Are You Really Ready To Buy A Car?

How to tell if you're really ready to buy a car

 You may want to buy a car, but are you truly ready to make the leap?

If the thought of financing a car makes your heart race and your palms sweat, you have good reason to feel that way: buying a car is one of the most significant purchases you’ll ever make.

Whether you’re new to the whole car ownership/adulting thing or if you’ve been around awhile, it helps to know the key benchmarks that help determine if you’re truly ready for the leap into car ownership.

Calculate your debt to income (DTI) ratio: Lenders rely on this figure when determining the level of risk involved in extending a loan. You can calculate your DTI ratio here. The lower your DTI ratio, the better your loan terms and interest rate will be.

Here is a breakdown of the DTI ratio ranges that most lending institutions and dealers rely on in deciding whether or not to grant a loan or extend any other offer of credit:

  • 36% DTI ratio is ideal. You stand a better chance of getting the best loan amount, term, and interest rate for you.
  • 37-42% DTI: Borderline high. You may end up with a higher interest rate or a  lower loan amount.
  • 43-49% DTI: High risk of default. Very few lenders would grant a loan to someone in this range. Expect to be saddled with a double-digit interest rate, and/or a high downpayment requirement if you’re granted a loan at all. Not worth it.
  • >50% DTI: This is the “nope” zone for any lender.

Credit counts, too

Check your credit report: Another factor in determining overall creditworthiness is your credit profile and your credit scores. The three credit bureaus (TransUnion, Equifax, and Experian) will offer a free credit report to consumers through their websites.

In some cases, you’ll run into membership fees for extras such as credit monitoring, but unless you’ve been a victim of identity theft, come for the free credit report and stay for the FICO score (available at cost). Your credit score is one of the determining factors for a car loan.

Review your credit report and confirm that all of the information is correct, including the monthly payments on any active debt such as student loans. If you have any recent past due payments, collections, or public records, your chances of getting a decent car loan are slim.

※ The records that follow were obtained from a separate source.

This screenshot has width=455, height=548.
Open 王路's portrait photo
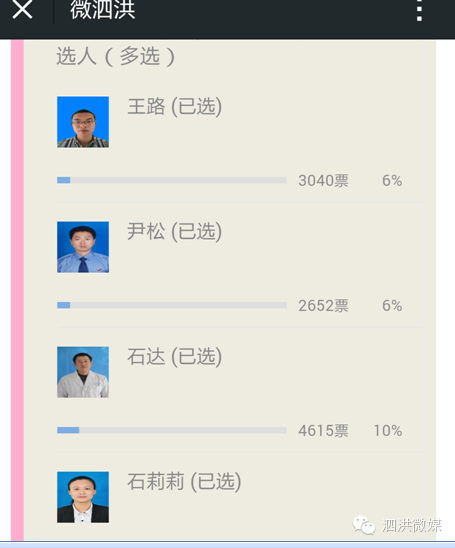pyautogui.click(x=83, y=122)
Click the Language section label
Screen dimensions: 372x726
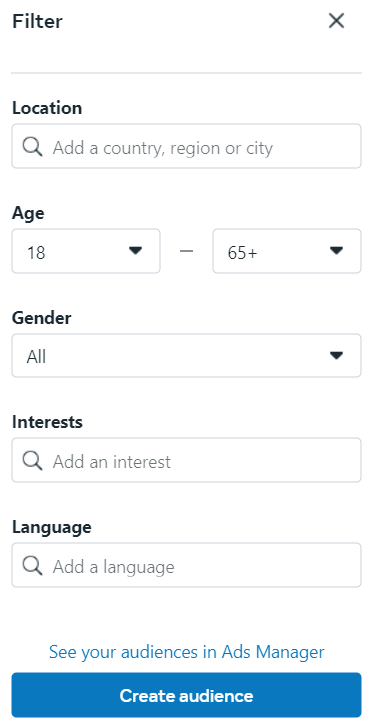click(51, 527)
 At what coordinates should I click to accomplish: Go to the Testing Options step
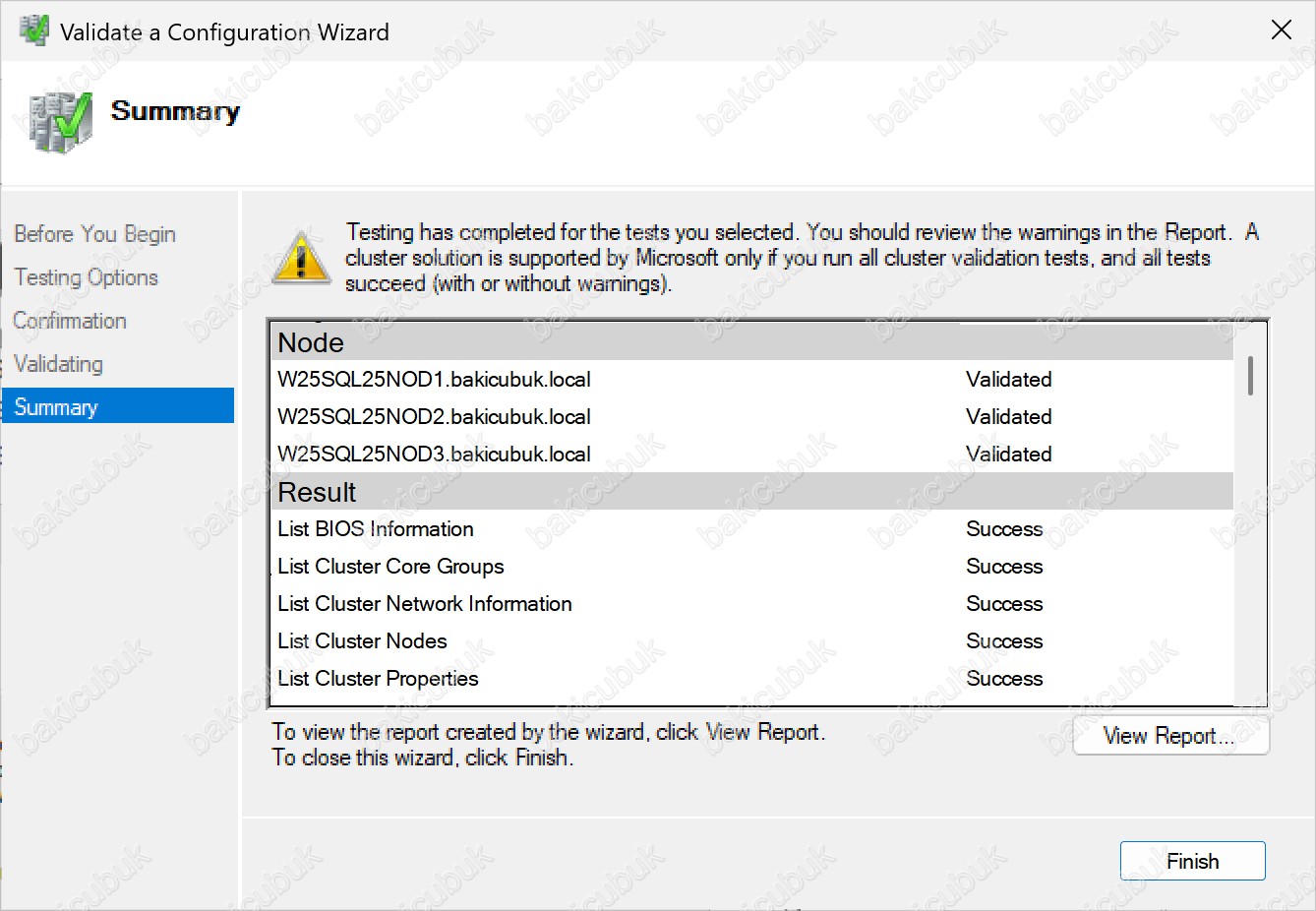click(x=87, y=277)
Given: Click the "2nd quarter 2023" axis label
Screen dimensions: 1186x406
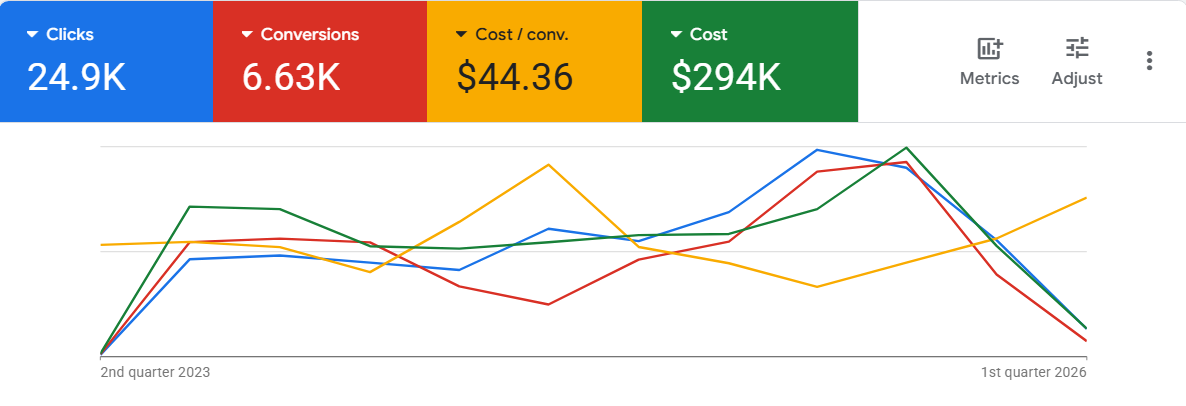Looking at the screenshot, I should point(155,372).
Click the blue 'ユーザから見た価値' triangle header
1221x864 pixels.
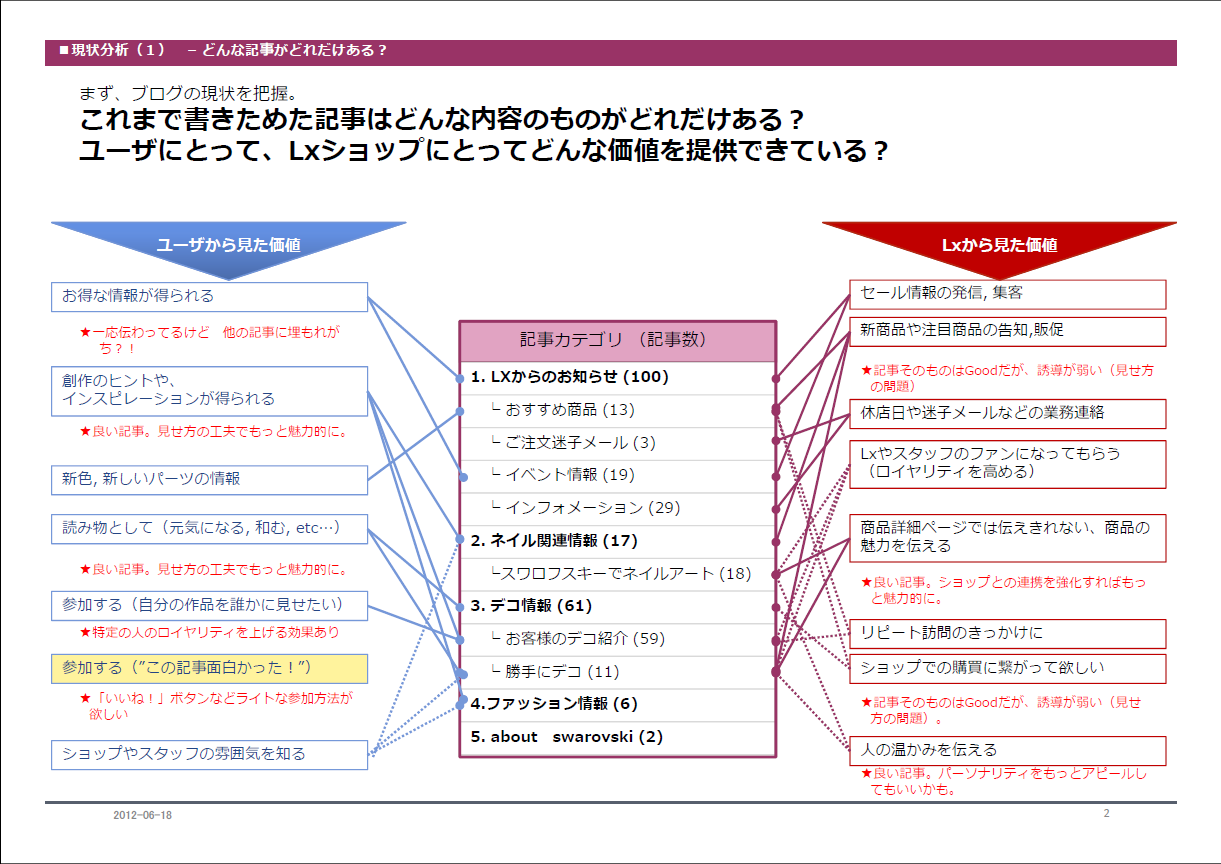228,245
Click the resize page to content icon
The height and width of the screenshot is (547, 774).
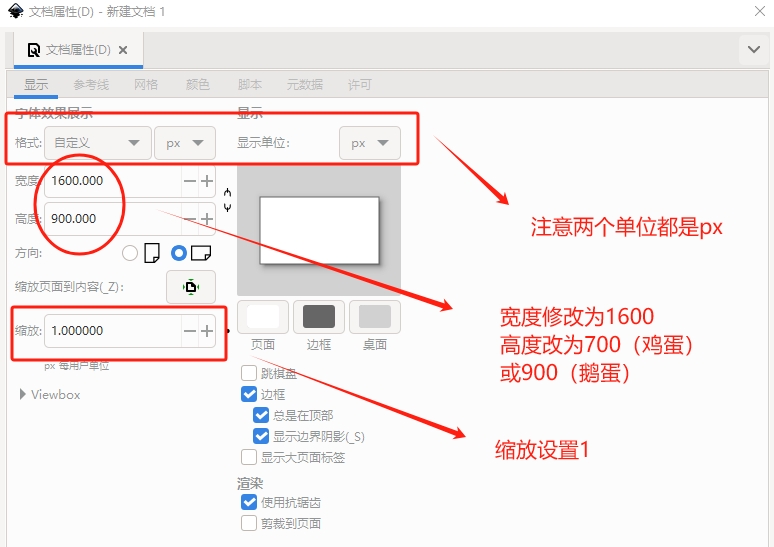point(190,287)
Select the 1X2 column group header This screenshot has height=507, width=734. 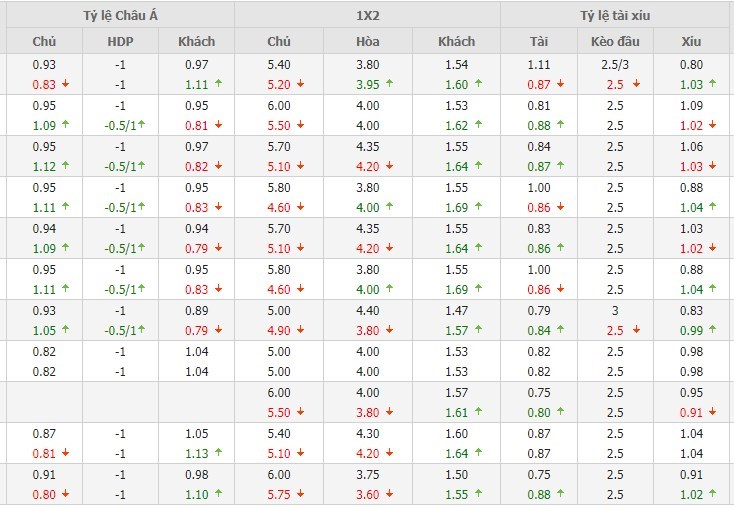367,15
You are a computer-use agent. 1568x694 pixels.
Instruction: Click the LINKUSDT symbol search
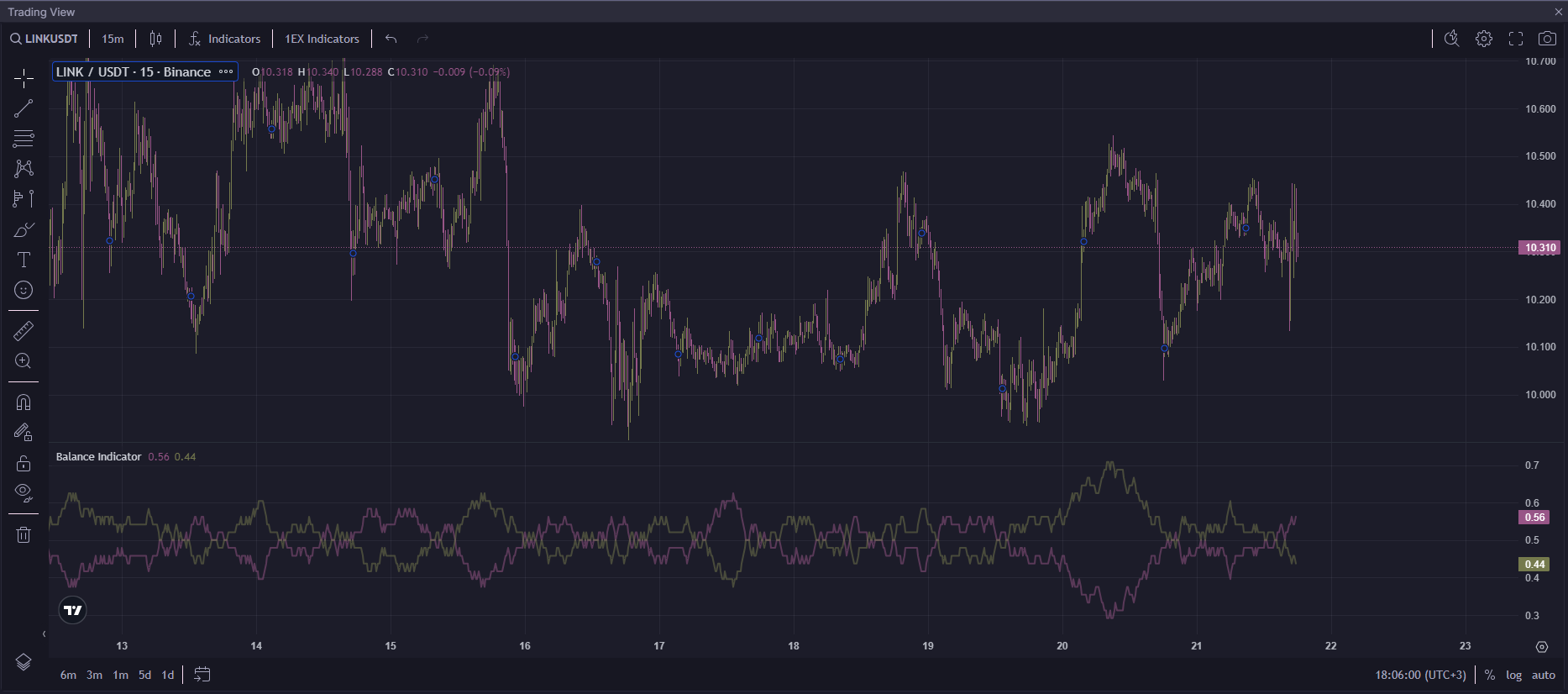(45, 39)
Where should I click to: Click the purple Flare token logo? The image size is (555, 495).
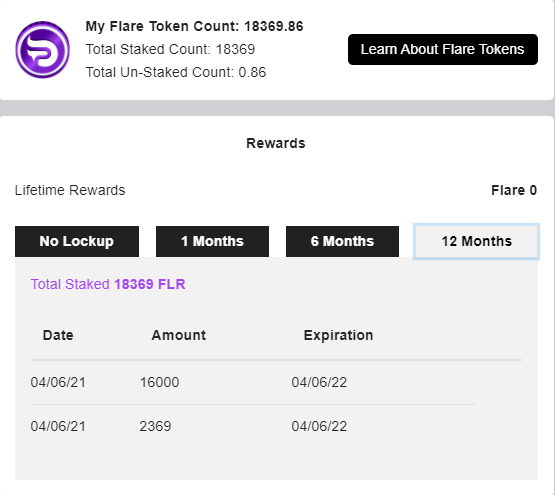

If you notice any errors on your credit report, follow the procedure offered by the credit  agency website. Expect to wait anywhere from 30-90 days for resolution depending on the nature of the error.

Insurance matters

If your DTI ratio is good and if your credit is even better, get insurance quotes on the cars you’re interested in buying.You’ll avoid sticker shock and can factor the payments into your budget.

For example, I was floored to find it would cost me more to insure an 8 year-old Toyota Camry than it would to insure a 4 year-old Hyundai Elantra, mostly due to risk of theft in my community.

Insurance laws vary by state, so make sure you’re covered before taking your car off the lot. Investopedia has a great explanation of car insurance policies if this is an entirely new area for you.

Buying a car is a significant step whether you’re a first-time car buyer or an established car owner re-entering the market. By understanding the key components of buying a car, you’ll know whether or not you’re truly ready to take the leap into car financing and ownership.